You don't say which systems you're targeting, but on iOS you can call:
to stop the device from sleeping or running the screensaver when your app is in the foreground.
I only have Android devices, but thanks for the info. And, this isn't a native mobile app, it's just a web app that you visit in a browser. (Unless you're saying this can be called/set from Javascript in a browser?)
It looks like that's a future feature, there's a draft spec available here
https://w3c.github.io/screen-wake-lock/#the-wakelock-interface
And it seems like Chrome and Android Webview have some support
If you want a more compatible solution, there's also NoSleep.js, which uses a hidden video player to keep the screen from sleeping.
Good question! I'll see if I can find out.
I'm sure there are plenty of tools available but depending on what you're looking for JUCE might be a decent choice for rolling your own VST3 plugins. It's written in C++ and provides a GUI framework driven through opengl. I'm not a DSP/audio person so not much help other than I know it exists. :P
It doesn't sound like it's practical, but it seems that someone has built VCV Rack for ARM. [1] Possibly there might be some interesting audio libraries to build on?
[1] https://community.vcvrack.com/t/vcvrack-dockerbuild-for-arm-32bit-64bit-and-others/2691
Building an invitation system for the information sharing website (mentioned here). Getting some inspiration from Tildes. In addition to single-use invite codes it will have multi-use codes. For example, up to 100 users could register using the same code.
I'm using Firebase Authentication and I want to explore the Anonymous auth option to let new users give it a try before signing in with email.
At work I've been diving into typemaps for SWIG. We have a big C/C++ struct that we want to get into Python, where we can define parameters for simulations we want to run. Unfortunately, on an older project that didn't use our current sim architecture, someone made the struct hold an array of a custom type, which means that SWIG needs help doing the conversion. This isn't going terribly well, especially since I wanted to use Python named tuples to go to and from the conversion, and the C API for those is a little bit broken in the version of Python we are using and won't be fixed. If all else fails, I think I can just rearrange the struct, but that would be a lot of work elsewhere so I was trying to avoid it.

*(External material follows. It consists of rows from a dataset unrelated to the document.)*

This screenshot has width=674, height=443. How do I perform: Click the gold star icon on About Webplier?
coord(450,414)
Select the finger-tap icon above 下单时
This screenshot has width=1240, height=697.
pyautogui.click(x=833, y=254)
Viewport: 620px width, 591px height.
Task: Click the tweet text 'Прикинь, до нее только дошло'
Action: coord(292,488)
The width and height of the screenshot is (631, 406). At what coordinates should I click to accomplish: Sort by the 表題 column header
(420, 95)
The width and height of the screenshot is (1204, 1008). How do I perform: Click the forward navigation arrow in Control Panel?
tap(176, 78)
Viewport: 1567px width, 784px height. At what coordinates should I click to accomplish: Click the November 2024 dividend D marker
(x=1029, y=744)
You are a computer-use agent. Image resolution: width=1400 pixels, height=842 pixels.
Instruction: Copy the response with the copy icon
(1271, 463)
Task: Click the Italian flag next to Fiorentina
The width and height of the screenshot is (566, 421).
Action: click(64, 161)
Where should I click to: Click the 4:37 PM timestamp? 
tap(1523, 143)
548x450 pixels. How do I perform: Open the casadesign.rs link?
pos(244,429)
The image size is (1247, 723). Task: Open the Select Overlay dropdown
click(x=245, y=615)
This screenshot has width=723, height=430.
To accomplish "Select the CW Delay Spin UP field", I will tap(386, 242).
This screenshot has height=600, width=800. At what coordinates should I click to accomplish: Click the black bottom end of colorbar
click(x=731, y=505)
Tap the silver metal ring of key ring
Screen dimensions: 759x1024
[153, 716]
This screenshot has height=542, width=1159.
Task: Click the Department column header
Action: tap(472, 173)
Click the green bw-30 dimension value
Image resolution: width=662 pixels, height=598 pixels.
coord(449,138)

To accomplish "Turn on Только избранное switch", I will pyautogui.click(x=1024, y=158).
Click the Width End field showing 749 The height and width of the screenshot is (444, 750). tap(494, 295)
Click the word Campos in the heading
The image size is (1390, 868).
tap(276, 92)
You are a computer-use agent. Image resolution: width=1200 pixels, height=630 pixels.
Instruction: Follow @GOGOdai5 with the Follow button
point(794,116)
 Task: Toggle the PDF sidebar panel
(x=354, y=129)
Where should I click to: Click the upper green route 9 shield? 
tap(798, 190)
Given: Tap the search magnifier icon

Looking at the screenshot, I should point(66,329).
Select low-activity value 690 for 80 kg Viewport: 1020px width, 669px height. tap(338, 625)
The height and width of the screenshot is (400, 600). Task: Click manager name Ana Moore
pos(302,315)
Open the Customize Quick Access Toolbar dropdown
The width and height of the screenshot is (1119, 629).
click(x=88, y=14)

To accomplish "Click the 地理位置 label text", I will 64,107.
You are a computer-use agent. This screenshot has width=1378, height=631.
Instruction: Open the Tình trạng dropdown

At home I have my project for Timasomo, which is an article for my personal website comparing the environmental impact of artificial vs natural Christmas trees, and a bit of healthy speculation as to how those impacts could be reduced.
I've also been toying with quantitative finance, something I think I mentioned here previously. I think I have decided I am going to stick with the foreign exchange markets, since if that is something I find a winning system for, I can always throw $25 at it and see what it does, whereas with equities or options the barrier to entry is a bit higher. I am wondering how exactly I should store price data for this, but I'll put that over on the questions thread.